* [WRITTEN TASK 1]: In the forum thread about choosing an embroidery machine, how would you translate the sentence "We subbed out ALL of our work for the first year." into Spanish?
* [WRITTEN TASK 2]: According to the embroidery machine thread, what price range does binki give for a used commercial single head machine?
* [WRITTEN TASK 3]: Can you write the next part of the forum thread about choosing an embroidery machine, picking up right after its final line?

* [TEXT TO READ]:
# Please recommend an embroidery machine. Budget: around $800 to 1000 dollars



## dubois10 (Feb 24, 2011)

Hey!!!

I want to get an embroidery machine but i have a budget around 800 to 1000 dollars...im mostly interested in getting a machine that would do logos or names on polo style shirts for companies...please recommend what machine would be my best option...and what is the process to do embroidery...something about ¿digitizing?


----------



## binki (Jul 16, 2006)

With that budget I would sub it out. You can get a used commercial single head machine for $3K-$6K but then you need thread, backing, bobbins, toppping and experience.

As far as digitizing, you can send that out. 

We subbed out ALL of our work for the first year.


----------



## Rodney (Nov 3, 2004)

:: edited thread TITLE to be more descriptive  ::​


----------



## Rodney (Nov 3, 2004)

> something about ¿digitizing?


This thread from the glossary explains digitizing: http://www.t-shirtforums.com/embroidery/t8658.html


----------



## jean518 (Sep 23, 2009)

* [AVAILABLE DATA]:
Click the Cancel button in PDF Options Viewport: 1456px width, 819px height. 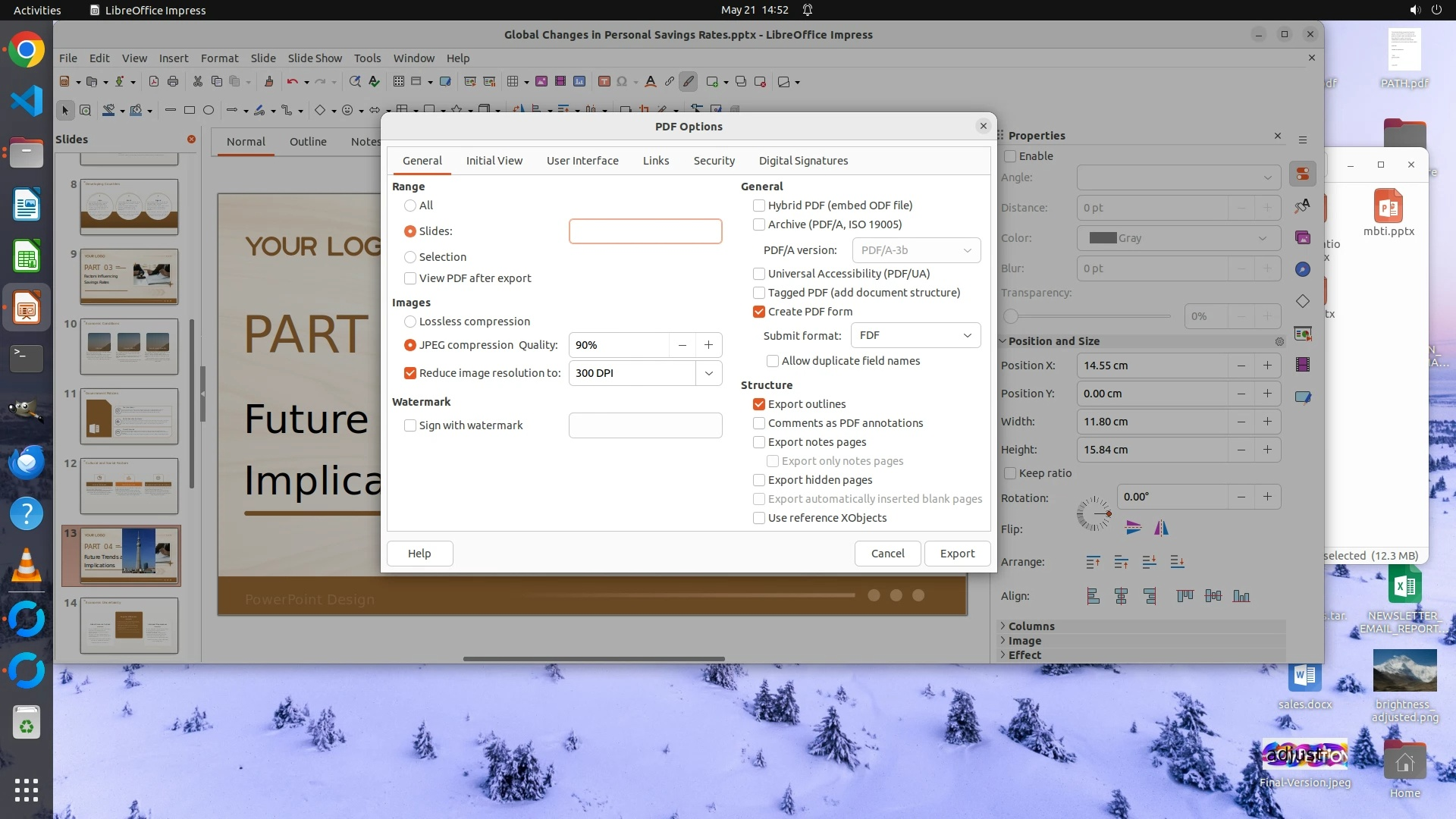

* [EXPECTED ANSWER 1]: Subcontratamos TODO nuestro trabajo durante el primer año.

* [EXPECTED ANSWER 2]: $3K to $6K.

* [EXPECTED ANSWER 3]:
I agree that you are not going to get a machine that you will be happy with for very long. Probably on the first job. Also digitizing software is expensive! No way can you get software and a machine for that kind of money. It would be a single needle home machine and probably used. I think the subbing out suggestion would be best until you get to where you can afford the kind of machine you will need. While you think all you want to do now is shirts, that will quickly expand as word gets out. The machines in the price range you are talking about will not give you much flexibility as to sewing field.


----------



## Daddyof4 (Aug 23, 2011)

You can get a Singer Futura for that money. We started with that and used it a long time but it was soooooo slow. Changing thread colors multiple times per design by hand is a hassle. 

In short don't waste your money unless you are going to do small single color monograms.


----------



## ikkuh (Apr 8, 2010)

Start with a brother or babylock 6 needle, look for a used one to begin with!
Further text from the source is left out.